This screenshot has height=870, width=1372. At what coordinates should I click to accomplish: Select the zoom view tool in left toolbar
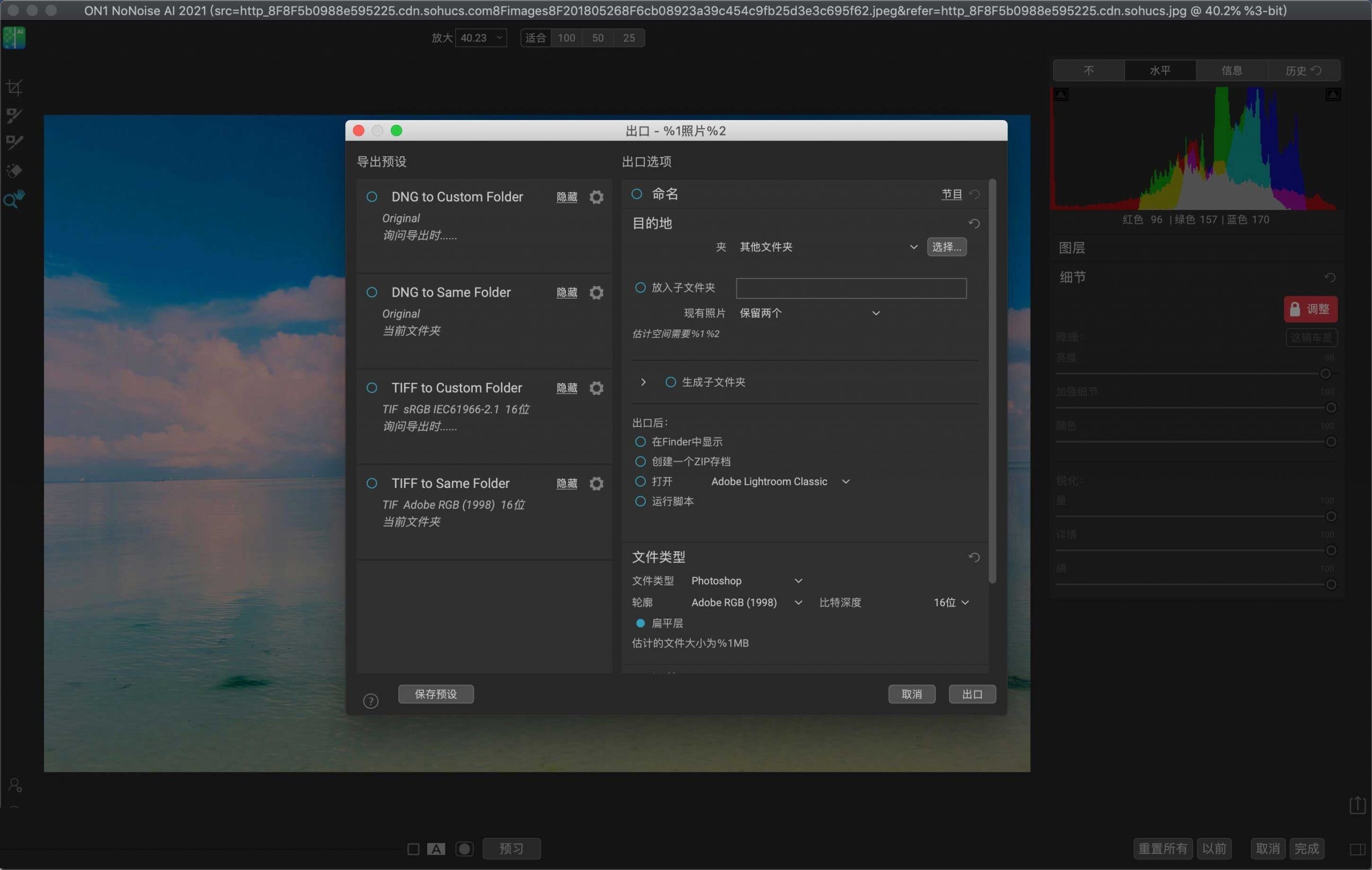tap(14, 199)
+++++
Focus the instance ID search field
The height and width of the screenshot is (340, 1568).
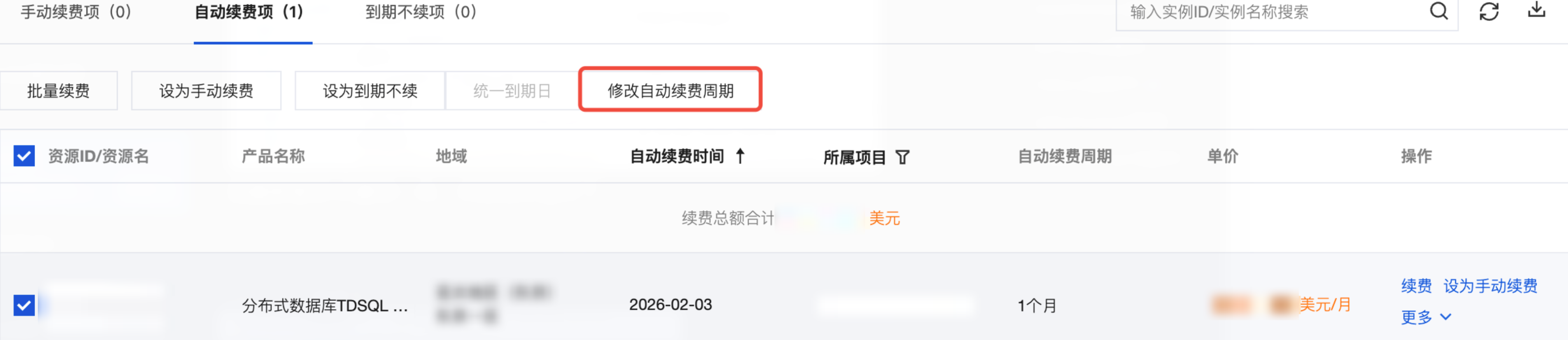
+++++
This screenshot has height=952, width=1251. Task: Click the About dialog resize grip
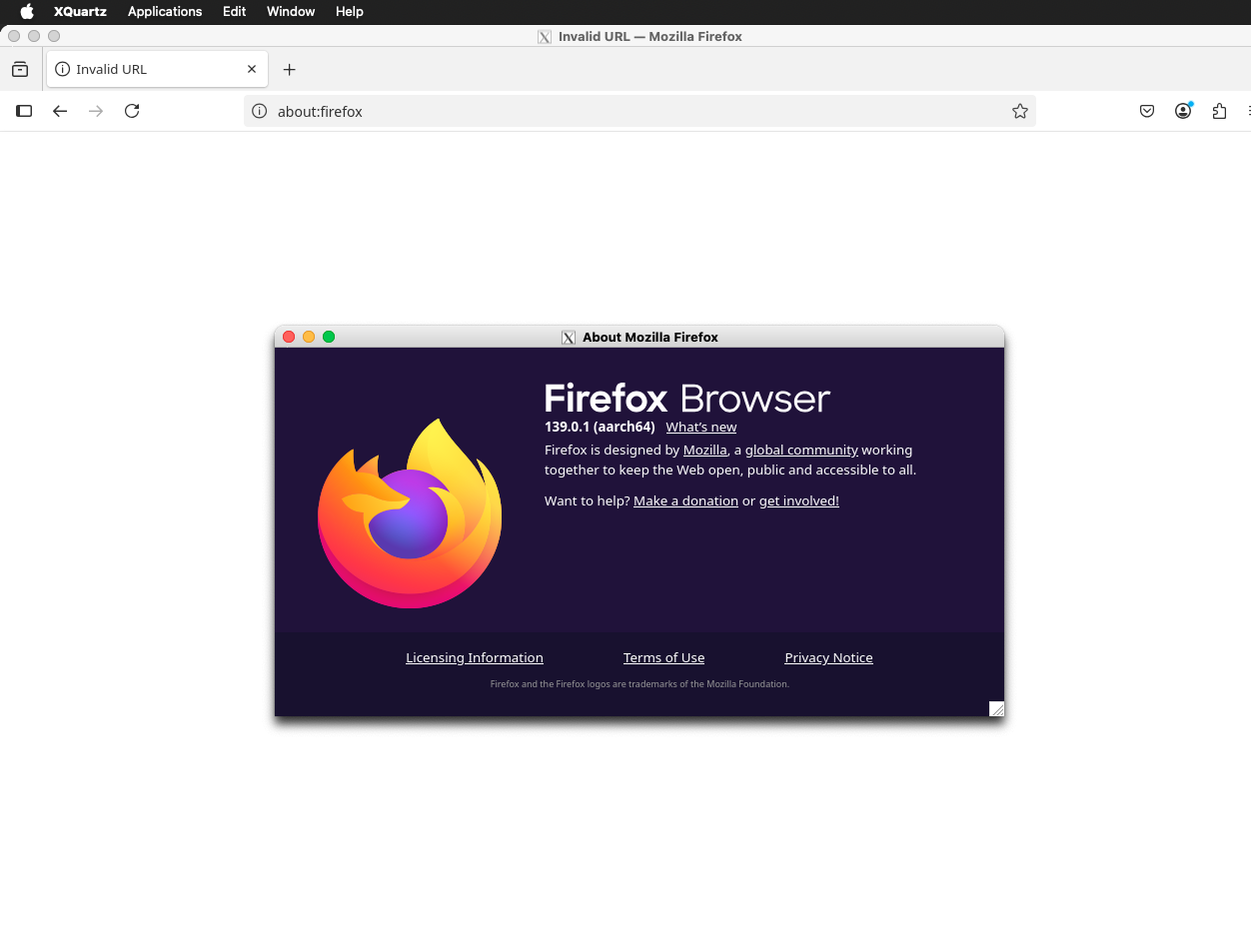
+++++
Your task ::
Output, from the data above, the lines from the line with "Focus the instance ID search field" to the line with "The height and" exactly as they stand, both ends included and nothing else.

Answer space ::
Focus the instance ID search field
The height and width of the screenshot is (340, 1568).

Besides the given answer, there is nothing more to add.